Re: [PATCH 3/4] sched/numa: Allow a floating imbalance between NUMA nodes

From: Vincent Guittot
Date: Fri Nov 20 2020 - 08:33:36 EST


On Fri, 20 Nov 2020 at 10:06, Mel Gorman <mgorman@xxxxxxxxxxxxxxxxxxx> wrote:
>
> Currently, an imbalance is only allowed when a destination node
> is almost completely idle. This solved one basic class of problems
> and was the cautious approach.
>
> This patch revisits the possibility that NUMA nodes can be imbalanced
> until 25% of the CPUs are occupied.
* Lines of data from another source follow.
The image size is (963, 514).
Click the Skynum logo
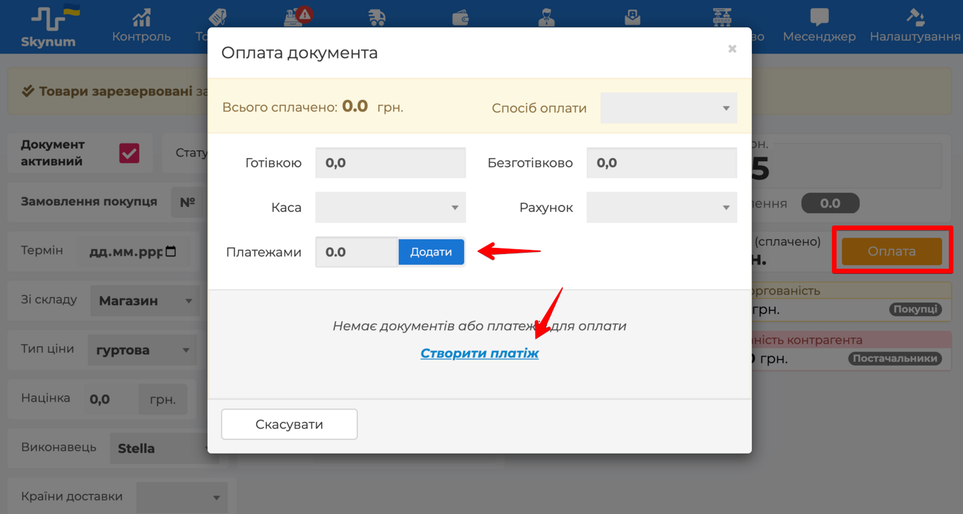tap(48, 27)
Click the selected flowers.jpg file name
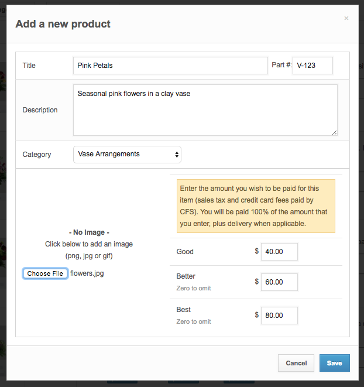 pyautogui.click(x=87, y=273)
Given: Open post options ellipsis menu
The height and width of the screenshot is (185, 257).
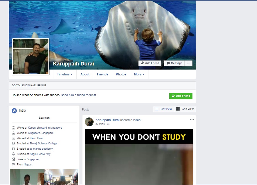Looking at the screenshot, I should pos(192,120).
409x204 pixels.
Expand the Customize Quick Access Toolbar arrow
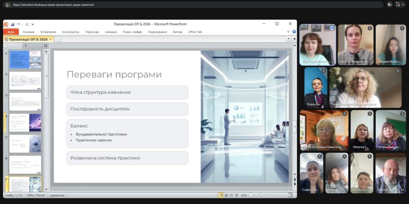click(33, 24)
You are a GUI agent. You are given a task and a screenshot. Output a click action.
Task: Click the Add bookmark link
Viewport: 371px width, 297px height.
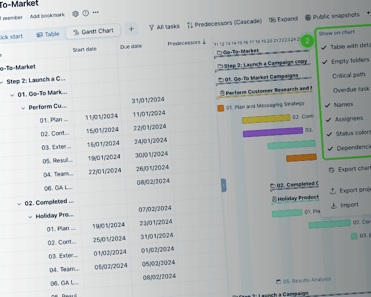pyautogui.click(x=47, y=16)

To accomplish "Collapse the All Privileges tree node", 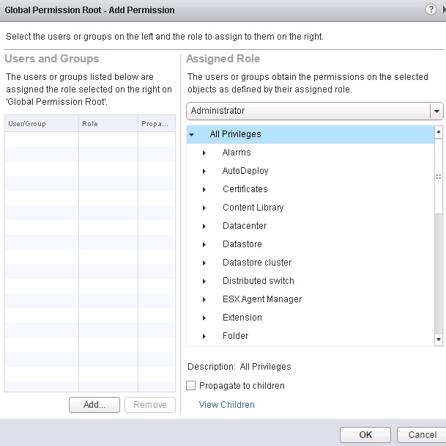I will (x=192, y=134).

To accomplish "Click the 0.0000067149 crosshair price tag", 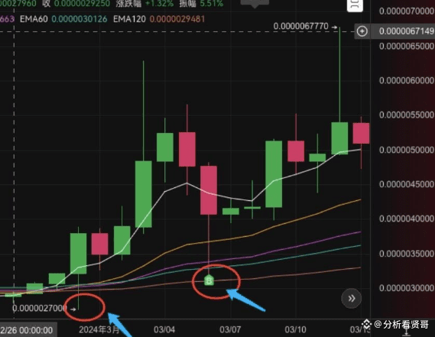I will [406, 31].

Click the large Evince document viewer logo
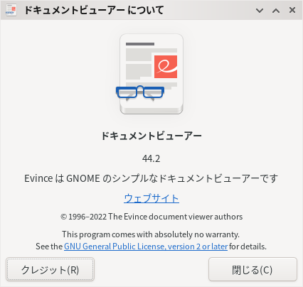(x=152, y=74)
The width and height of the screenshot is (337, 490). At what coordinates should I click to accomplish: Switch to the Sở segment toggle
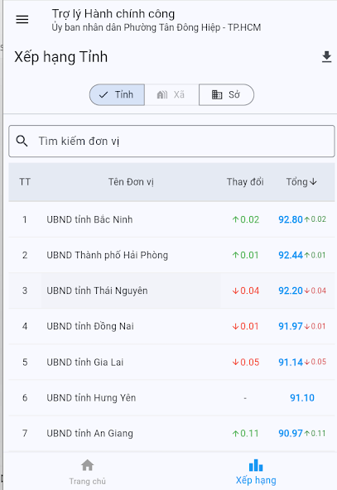(226, 94)
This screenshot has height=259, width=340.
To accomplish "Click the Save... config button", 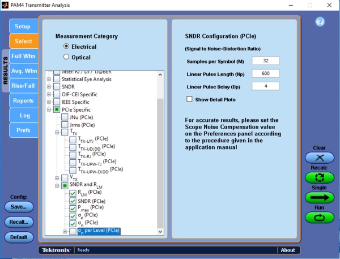I will click(x=18, y=207).
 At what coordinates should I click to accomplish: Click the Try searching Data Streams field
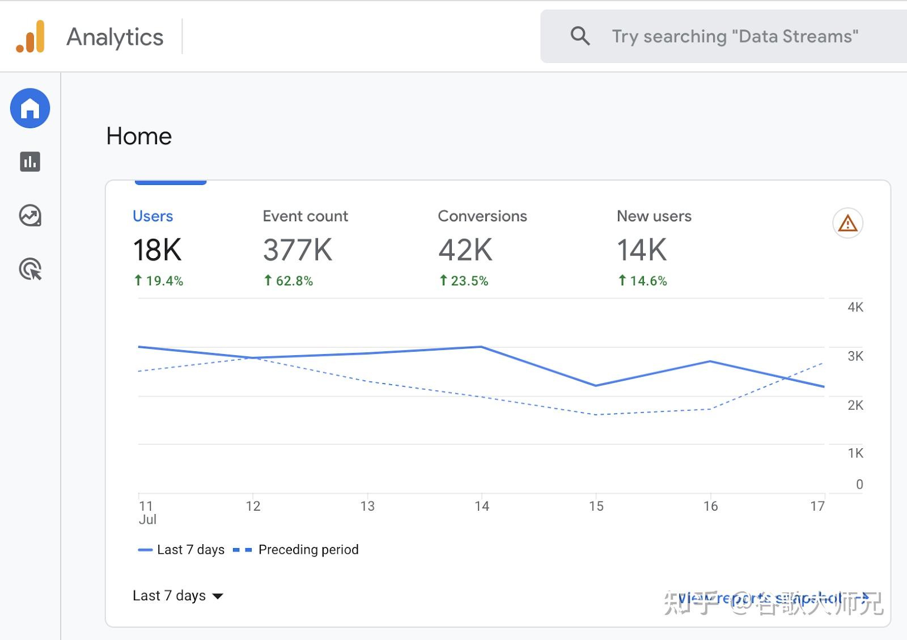point(735,36)
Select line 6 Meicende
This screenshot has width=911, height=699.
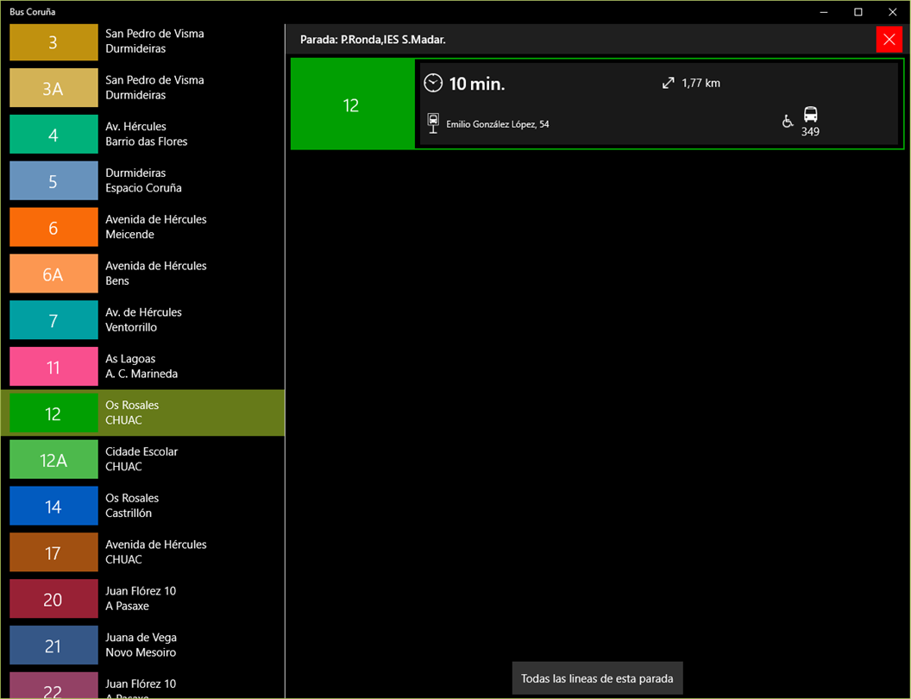click(x=143, y=227)
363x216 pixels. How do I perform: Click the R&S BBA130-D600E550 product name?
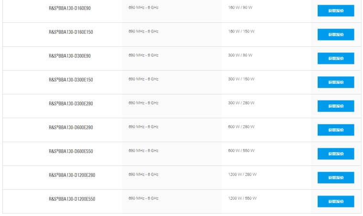click(x=71, y=151)
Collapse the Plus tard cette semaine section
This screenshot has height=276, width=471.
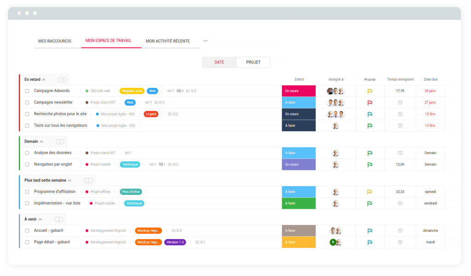point(69,181)
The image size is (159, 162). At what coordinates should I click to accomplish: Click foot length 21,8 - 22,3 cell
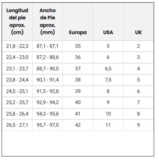pyautogui.click(x=17, y=46)
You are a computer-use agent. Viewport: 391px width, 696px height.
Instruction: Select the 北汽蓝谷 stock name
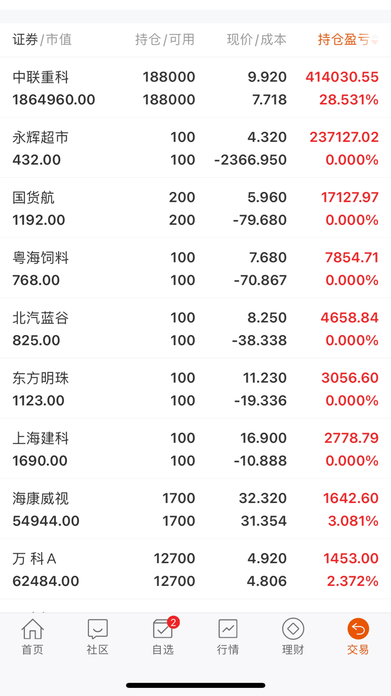click(x=41, y=318)

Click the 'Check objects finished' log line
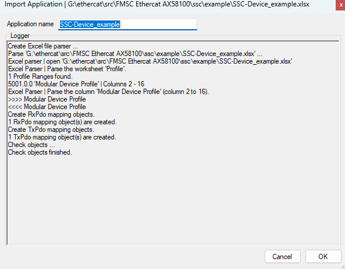(40, 152)
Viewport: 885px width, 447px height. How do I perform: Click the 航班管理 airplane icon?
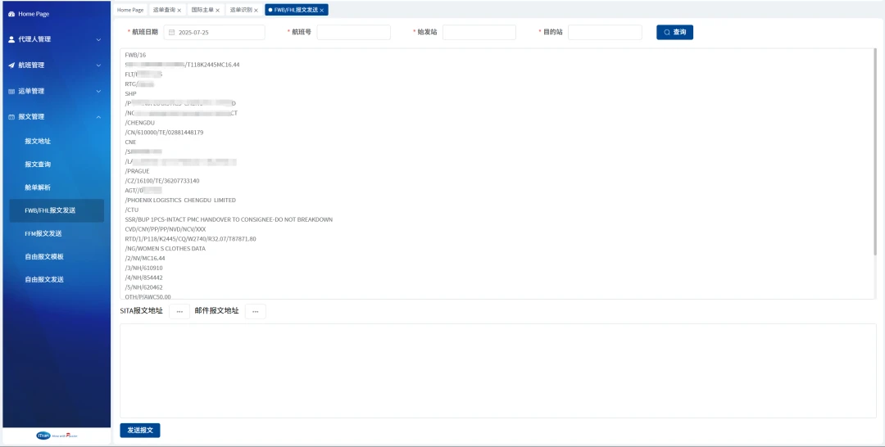[x=11, y=65]
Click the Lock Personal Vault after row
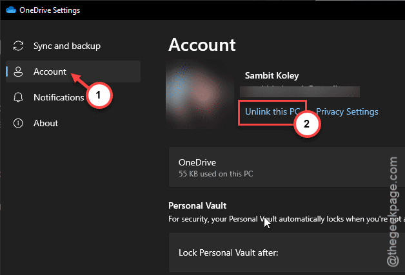The image size is (405, 275). point(287,252)
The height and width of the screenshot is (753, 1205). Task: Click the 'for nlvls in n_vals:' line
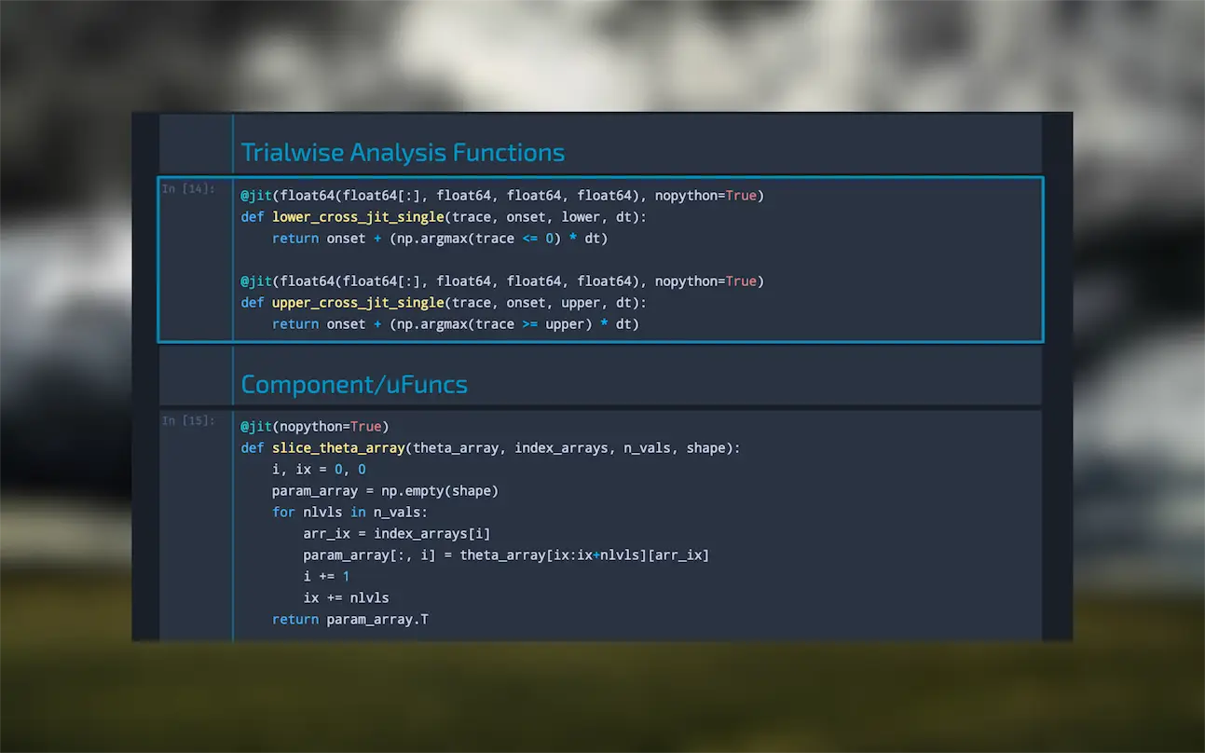click(349, 513)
The reasoning behind 25% is somewhat
> superficial -- it's half the cores when HT is enabled. At higher
> utilisations, balancing should continue as normal and keep things even
> until scheduler domains are fully busy or over utilised.
>
> Note that this is not expected to be a universal win. Any benchmark
> that prefers spreading as wide as possible with limited communication
> will favour the old behaviour as there is more memory bandwidth.
> Workloads that communicate heavily in pairs such as netperf or tbench
> benefit. For the tests I ran, the vast majority of workloads saw
> a benefit so it seems to be a worthwhile trade-off.
>
> Signed-off-by: Mel Gorman <mgorman@xxxxxxxxxxxxxxxxxxx>

Reviewed-by: Vincent Guittot <vincent.guittot@xxxxxxxxxx>

> ---
> kernel/sched/fair.c | 21 +++++++++++----------
> 1 file changed, 11 insertions(+), 10 deletions(-)
>
> diff --git a/kernel/sched/fair.c b/kernel/sched/fair.c
> index 9aded12aaa90..e17e6c5da1d5 100644
> --- a/kernel/sched/fair.c
> +++ b/kernel/sched/fair.c
> @@ -1550,7 +1550,8 @@ struct task_numa_env {
> static unsigned long cpu_load(struct rq *rq);
> static unsigned long cpu_runnable(struct rq *rq);
> static unsigned long cpu_util(int cpu);
> -static inline long adjust_numa_imbalance(int imbalance, int dst_running);
> +static inline long adjust_numa_imbalance(int imbalance,
> + int dst_running, int dst_weight);
>
> static inline enum
> numa_type numa_classify(unsigned int imbalance_pct,
> @@ -1930,7 +1931,8 @@ static void task_numa_find_cpu(struct task_numa_env *env,
> src_running = env->src_stats.nr_running - 1;
> dst_running = env->dst_stats.nr_running + 1;
> imbalance = max(0, dst_running - src_running);
> - imbalance = adjust_numa_imbalance(imbalance, dst_running);
> + imbalance = adjust_numa_imbalance(imbalance, dst_running,
> + env->dst_stats.weight);
>
> /* Use idle CPU if there is no imbalance */
> if (!imbalance) {
> @@ -8995,16 +8997,14 @@ static inline void update_sd_lb_stats(struct lb_env *env, struct sd_lb_stats *sd
>
> #define NUMA_IMBALANCE_MIN 2
>
> -static inline long adjust_numa_imbalance(int imbalance, int dst_running)
> +static inline long adjust_numa_imbalance(int imbalance,
> + int dst_running, int dst_weight)
> {
> - unsigned int imbalance_min;
> -
> /*
> * Allow a small imbalance based on a simple pair of communicating
> - * tasks that remain local when the source domain is almost idle.
> + * tasks that remain local when the destination is lightly loaded.
> */
> - imbalance_min = NUMA_IMBALANCE_MIN;
> - if (dst_running <= imbalance_min)
> + if (dst_running < (dst_weight >> 2) && imbalance <= NUMA_IMBALANCE_MIN)
> return 0;
>
> return imbalance;
> @@ -9107,9 +9107,10 @@ static inline void calculate_imbalance(struct lb_env *env, struct sd_lb_stats *s
> }
>
> /* Consider allowing a small imbalance between NUMA groups */
> - if (env->sd->flags & SD_NUMA)
> + if (env->sd->flags & SD_NUMA) {
> env->imbalance = adjust_numa_imbalance(env->imbalance,
> - busiest->sum_nr_running);
> + busiest->sum_nr_running, busiest->group_weight);
> + }
>
> return;
> }
> --
> 2.26.2
>